* **AUFGABENSTELLUNG**
Stelle die folgenden Zeilen als Markdown-Tabelle dar, mit der Spalte „Nr“ für die fortlaufende Nummer und der Spalte „Zeile“ für den jeweiligen Text. Leere Zeilen lässt du weg.

* **DATENSÄTZE**
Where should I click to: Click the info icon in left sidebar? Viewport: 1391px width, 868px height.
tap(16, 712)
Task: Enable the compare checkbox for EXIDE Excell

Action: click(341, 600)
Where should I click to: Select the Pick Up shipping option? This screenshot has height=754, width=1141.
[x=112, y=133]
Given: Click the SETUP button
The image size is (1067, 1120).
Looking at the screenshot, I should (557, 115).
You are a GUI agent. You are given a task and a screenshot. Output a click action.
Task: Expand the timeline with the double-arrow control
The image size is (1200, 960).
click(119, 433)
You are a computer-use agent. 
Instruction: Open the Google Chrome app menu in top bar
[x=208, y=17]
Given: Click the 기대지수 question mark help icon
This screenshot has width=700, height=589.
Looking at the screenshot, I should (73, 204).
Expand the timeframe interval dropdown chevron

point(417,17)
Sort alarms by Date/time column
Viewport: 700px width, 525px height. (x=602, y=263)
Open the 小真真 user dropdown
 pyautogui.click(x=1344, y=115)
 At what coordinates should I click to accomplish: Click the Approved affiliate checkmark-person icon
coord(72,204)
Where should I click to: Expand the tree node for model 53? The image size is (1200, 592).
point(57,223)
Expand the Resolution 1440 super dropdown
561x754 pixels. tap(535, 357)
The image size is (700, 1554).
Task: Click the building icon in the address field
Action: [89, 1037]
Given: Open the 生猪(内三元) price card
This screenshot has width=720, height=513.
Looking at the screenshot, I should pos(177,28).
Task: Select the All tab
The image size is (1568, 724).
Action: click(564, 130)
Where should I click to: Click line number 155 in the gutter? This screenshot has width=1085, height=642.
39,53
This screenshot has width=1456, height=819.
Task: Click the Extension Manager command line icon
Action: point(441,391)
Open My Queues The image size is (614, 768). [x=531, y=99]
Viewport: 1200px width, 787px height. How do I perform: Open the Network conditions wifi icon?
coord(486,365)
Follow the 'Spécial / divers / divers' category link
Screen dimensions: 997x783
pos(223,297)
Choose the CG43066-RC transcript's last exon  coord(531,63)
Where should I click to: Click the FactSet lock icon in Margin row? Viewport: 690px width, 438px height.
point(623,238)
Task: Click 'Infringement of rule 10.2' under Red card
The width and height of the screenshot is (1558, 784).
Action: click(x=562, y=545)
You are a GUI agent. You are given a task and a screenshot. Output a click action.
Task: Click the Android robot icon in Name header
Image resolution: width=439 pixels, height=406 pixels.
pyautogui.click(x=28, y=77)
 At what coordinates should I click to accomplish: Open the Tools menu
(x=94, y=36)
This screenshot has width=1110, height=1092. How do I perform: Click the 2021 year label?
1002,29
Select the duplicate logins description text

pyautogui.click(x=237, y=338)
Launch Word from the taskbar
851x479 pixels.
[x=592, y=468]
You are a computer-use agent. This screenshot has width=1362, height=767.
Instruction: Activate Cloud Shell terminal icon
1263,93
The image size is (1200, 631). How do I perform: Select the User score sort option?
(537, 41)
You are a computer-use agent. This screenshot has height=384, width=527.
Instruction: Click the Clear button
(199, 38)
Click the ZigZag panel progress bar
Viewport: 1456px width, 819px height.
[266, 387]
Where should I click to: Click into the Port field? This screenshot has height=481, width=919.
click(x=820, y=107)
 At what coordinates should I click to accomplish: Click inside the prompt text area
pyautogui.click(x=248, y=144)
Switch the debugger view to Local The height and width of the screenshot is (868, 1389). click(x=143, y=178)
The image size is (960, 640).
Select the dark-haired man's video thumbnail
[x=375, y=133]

* **LÖSUNG**
| Nr | Zeile |
|---|---|
| 1 | Where should I click to: Click the info icon in left sidebar? Viewport: 1391px width, 868px height. |
| 2 | tap(16, 712) |
| 3 | Task: Enable the compare checkbox for EXIDE Excell |
| 4 | Action: click(341, 600) |
| 5 | Where should I click to: Select the Pick Up shipping option? This screenshot has height=754, width=1141. |
| 6 | [x=112, y=133] |
| 7 | Given: Click the SETUP button |
| 8 | The image size is (1067, 1120). |
| 9 | Looking at the screenshot, I should (557, 115). |
| 10 | You are a GUI agent. You are given a task and a screenshot. Output a click action. |
| 11 | Task: Expand the timeline with the double-arrow control |
| 12 | The image size is (1200, 960). |
| 13 | click(119, 433) |
| 14 | You are a computer-use agent.  |
| 15 | Instruction: Open the Google Chrome app menu in top bar |
| 16 | [x=208, y=17] |
| 17 | Given: Click the 기대지수 question mark help icon |
| 18 | This screenshot has width=700, height=589. |
| 19 | Looking at the screenshot, I should (73, 204). |
| 20 | Expand the timeframe interval dropdown chevron |
| 21 | point(417,17) |
| 22 | Sort alarms by Date/time column |
| 23 | Viewport: 700px width, 525px height. (x=602, y=263) |
| 24 | Open the 小真真 user dropdown |
| 25 |  pyautogui.click(x=1344, y=115) |
| 26 |  At what coordinates should I click to accomplish: Click the Approved affiliate checkmark-person icon |
| 27 | coord(72,204) |
| 28 | Where should I click to: Expand the tree node for model 53? The image size is (1200, 592). |
| 29 | point(57,223) |
| 30 | Expand the Resolution 1440 super dropdown |
| 31 | 561x754 pixels. tap(535, 357) |
| 32 | The image size is (700, 1554). |
| 33 | Task: Click the building icon in the address field |
| 34 | Action: [89, 1037] |
| 35 | Given: Open the 生猪(内三元) price card |
| 36 | This screenshot has width=720, height=513. |
| 37 | Looking at the screenshot, I should pos(177,28). |
| 38 | Task: Select the All tab |
| 39 | The image size is (1568, 724). |
| 40 | Action: click(564, 130) |
| 41 | Where should I click to: Click line number 155 in the gutter? This screenshot has width=1085, height=642. |
| 42 | 39,53 |
| 43 | This screenshot has width=1456, height=819. |
| 44 | Task: Click the Extension Manager command line icon |
| 45 | Action: point(441,391) |
| 46 | Open My Queues The image size is (614, 768). [x=531, y=99] |
| 47 | Viewport: 1200px width, 787px height. How do I perform: Open the Network conditions wifi icon? |
| 48 | coord(486,365) |
| 49 | Follow the 'Spécial / divers / divers' category link |
| 50 | Screen dimensions: 997x783 |
| 51 | pos(223,297) |
| 52 | Choose the CG43066-RC transcript's last exon  coord(531,63) |
| 53 | Where should I click to: Click the FactSet lock icon in Margin row? Viewport: 690px width, 438px height. |
| 54 | point(623,238) |
| 55 | Task: Click 'Infringement of rule 10.2' under Red card |
| 56 | The width and height of the screenshot is (1558, 784). |
| 57 | Action: click(x=562, y=545) |
| 58 | You are a GUI agent. You are given a task and a screenshot. Output a click action. |
| 59 | Task: Click the Android robot icon in Name header |
| 60 | Image resolution: width=439 pixels, height=406 pixels. |
| 61 | pyautogui.click(x=28, y=77) |
| 62 |  At what coordinates should I click to accomplish: Open the Tools menu |
| 63 | (x=94, y=36) |
| 64 | This screenshot has width=1110, height=1092. How do I perform: Click the 2021 year label? |
| 65 | 1002,29 |
| 66 | Select the duplicate logins description text |
| 67 | pyautogui.click(x=237, y=338) |
| 68 | Launch Word from the taskbar |
| 69 | 851x479 pixels. |
| 70 | [x=592, y=468] |
| 71 | You are a computer-use agent. This screenshot has width=1362, height=767. |
| 72 | Instruction: Activate Cloud Shell terminal icon |
| 73 | 1263,93 |
| 74 | The image size is (1200, 631). How do I perform: Select the User score sort option? |
| 75 | (537, 41) |
| 76 | You are a computer-use agent. This screenshot has height=384, width=527. |
| 77 | Instruction: Click the Clear button |
| 78 | (199, 38) |
| 79 | Click the ZigZag panel progress bar |
| 80 | Viewport: 1456px width, 819px height. |
| 81 | [266, 387] |
| 82 | Where should I click to: Click into the Port field? This screenshot has height=481, width=919. |
| 83 | click(x=820, y=107) |
| 84 |  At what coordinates should I click to accomplish: Click inside the prompt text area |
| 85 | pyautogui.click(x=248, y=144) |
| 86 | Switch the debugger view to Local The height and width of the screenshot is (868, 1389). click(x=143, y=178) |
| 87 | The image size is (960, 640). |
| 88 | Select the dark-haired man's video thumbnail |
| 89 | [x=375, y=133] |